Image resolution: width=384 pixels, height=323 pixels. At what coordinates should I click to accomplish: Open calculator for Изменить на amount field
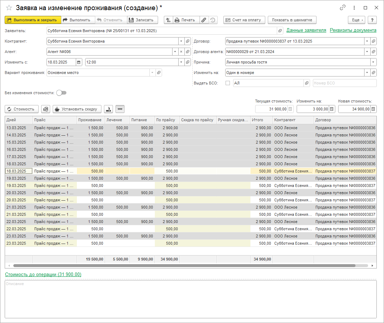(332, 109)
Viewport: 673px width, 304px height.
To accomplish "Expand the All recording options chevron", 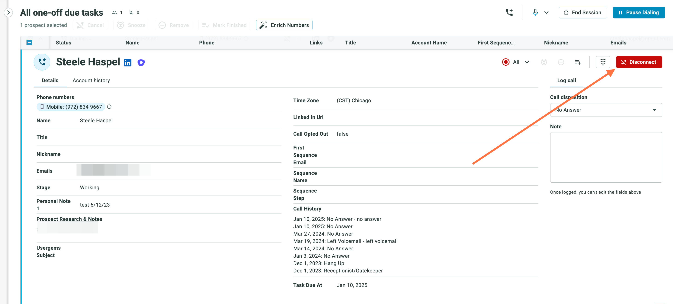I will coord(527,62).
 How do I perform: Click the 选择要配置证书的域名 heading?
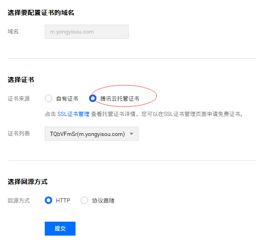click(x=41, y=13)
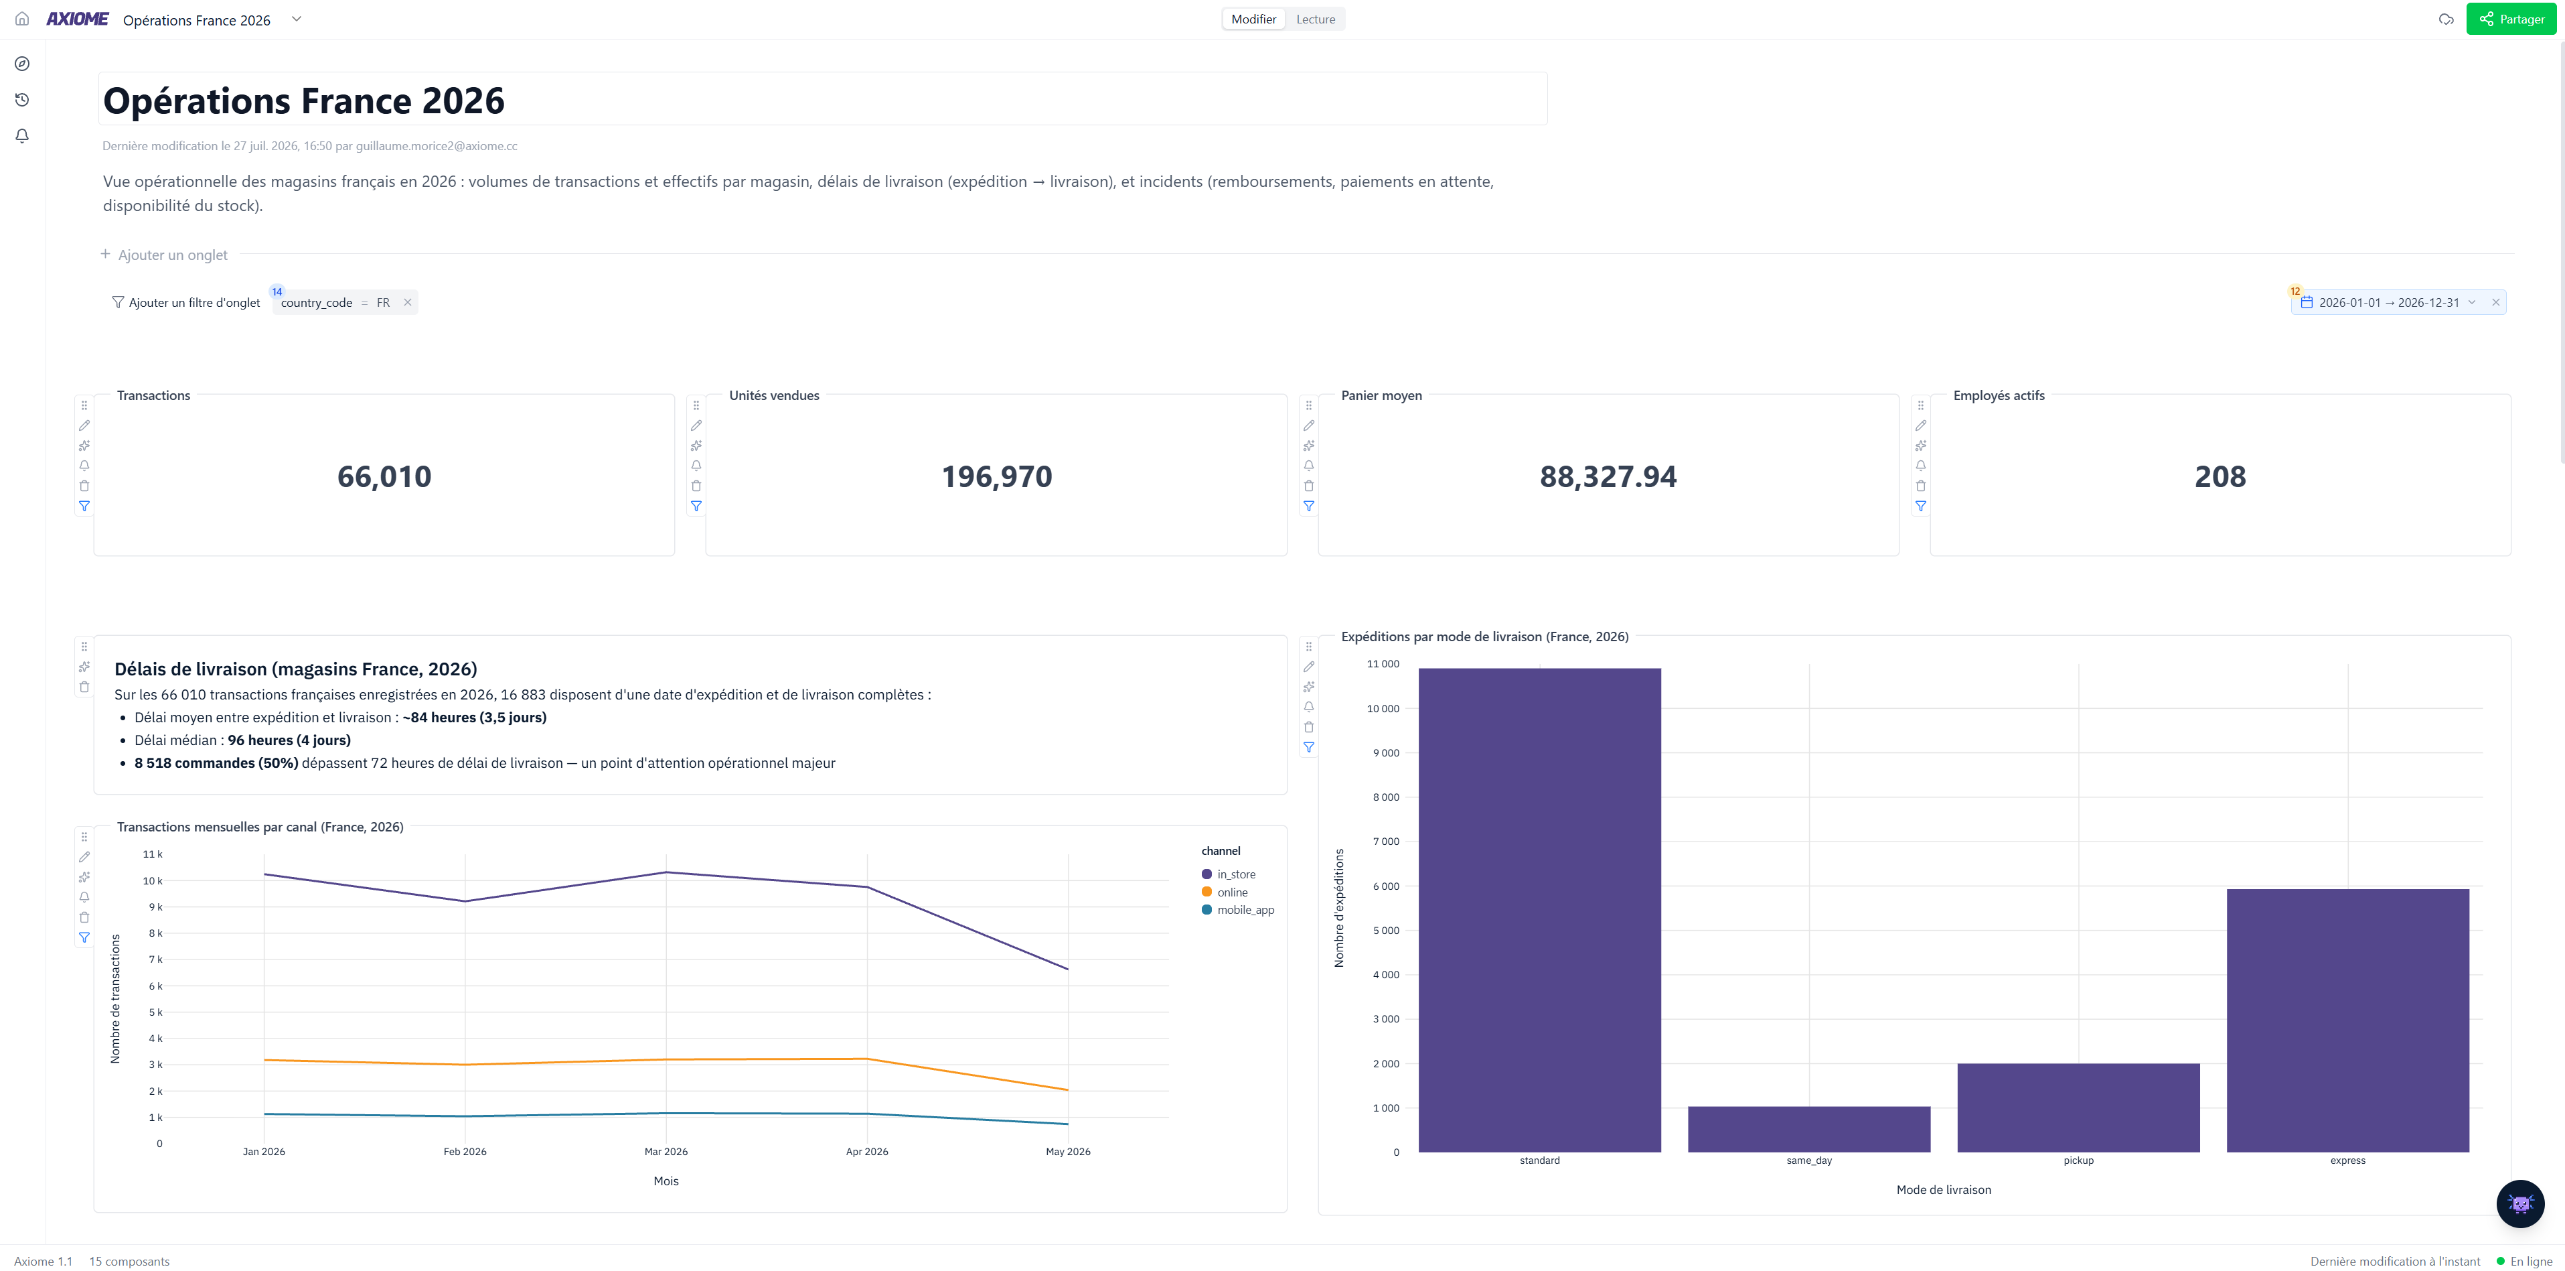Edit the Transactions card with pencil icon
2565x1271 pixels.
click(84, 425)
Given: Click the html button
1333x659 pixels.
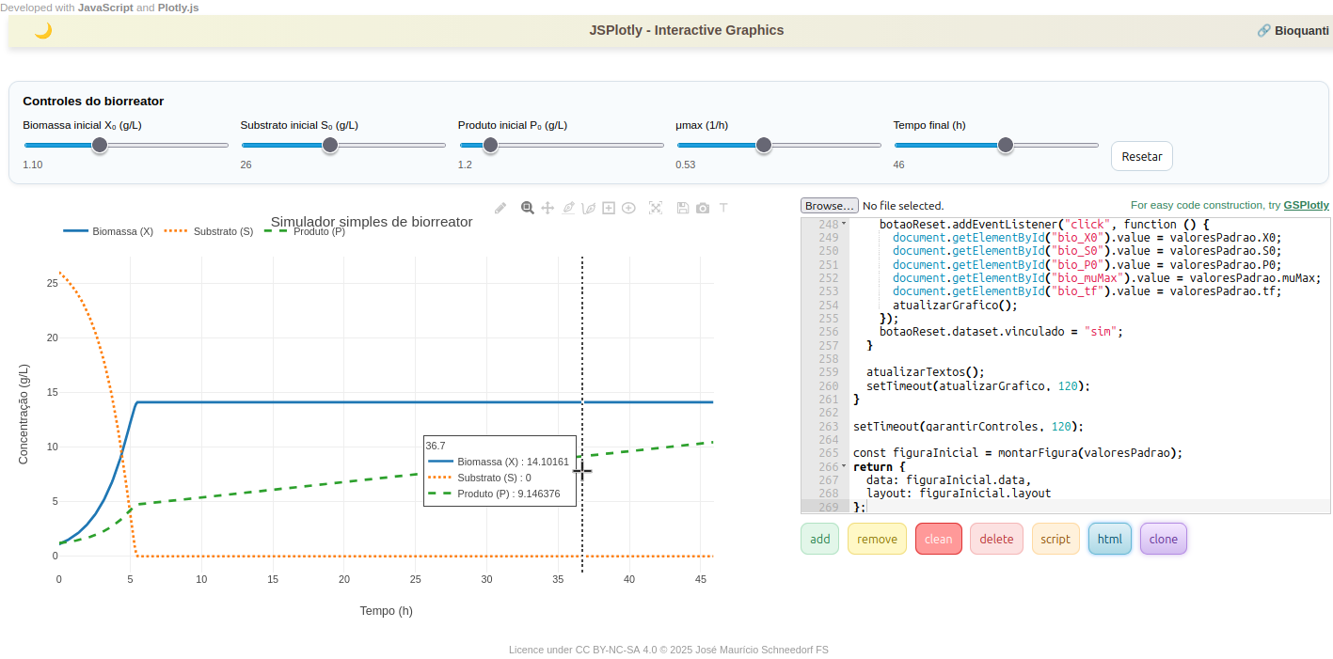Looking at the screenshot, I should tap(1110, 539).
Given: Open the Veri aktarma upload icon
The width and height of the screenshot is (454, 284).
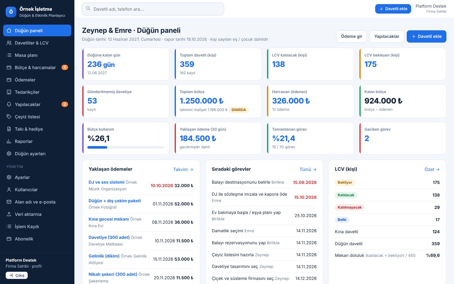Looking at the screenshot, I should pos(9,214).
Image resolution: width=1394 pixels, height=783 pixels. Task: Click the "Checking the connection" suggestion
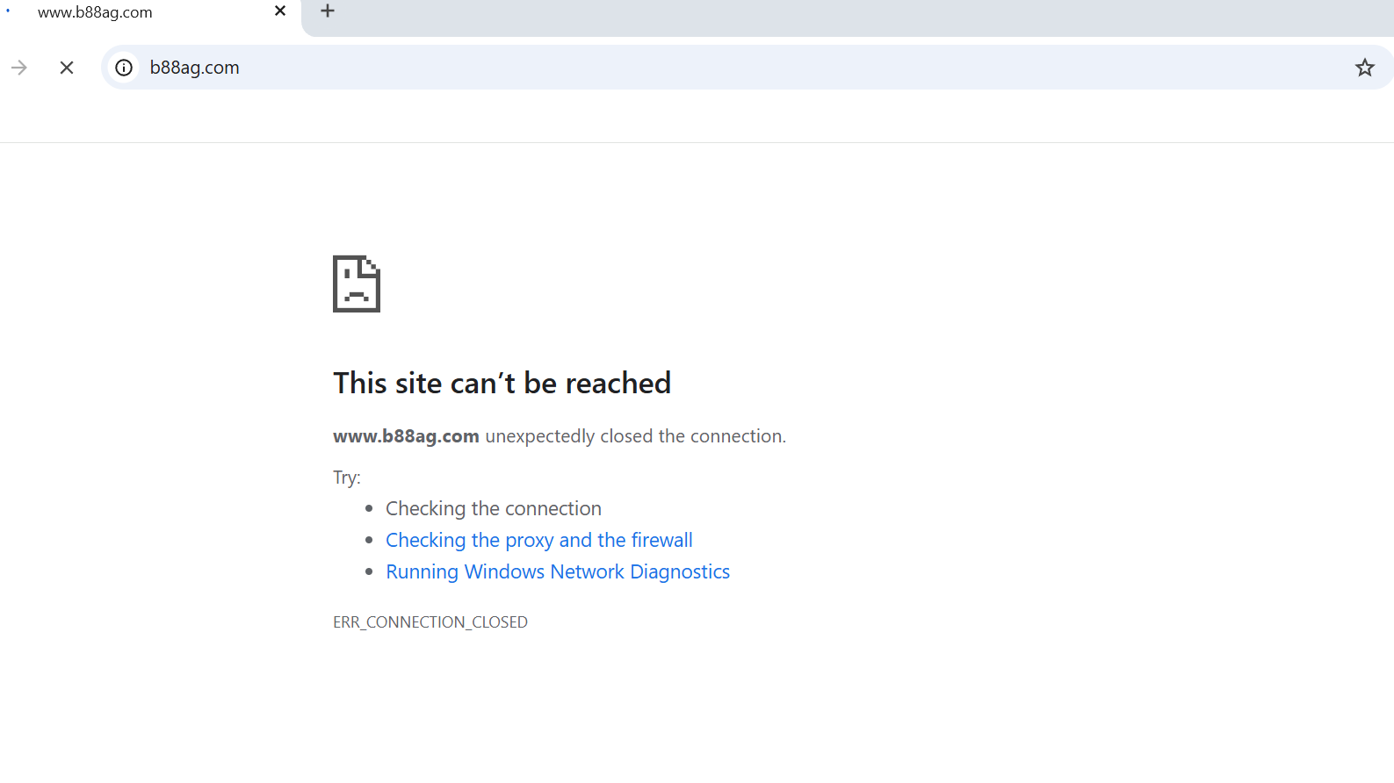coord(493,508)
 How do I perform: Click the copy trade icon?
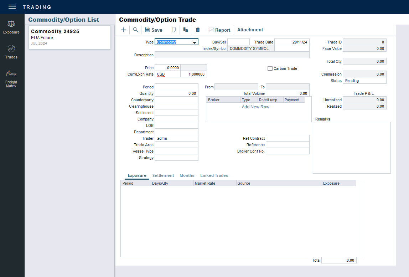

ABOUT THIS TASK: Beginning at the line that contains "Given: Open the Veri aktarma upload icon" and ending at the last line of the data, return each line exactly; no picture belongs in the copy.

SOLUTION TO THE PROBLEM:
Given: Open the Veri aktarma upload icon
The width and height of the screenshot is (454, 284).
Looking at the screenshot, I should pos(9,214).
Image resolution: width=1394 pixels, height=783 pixels. Task: Click the "Checking the connection" suggestion
coord(493,508)
 How do I perform: Click the copy trade icon?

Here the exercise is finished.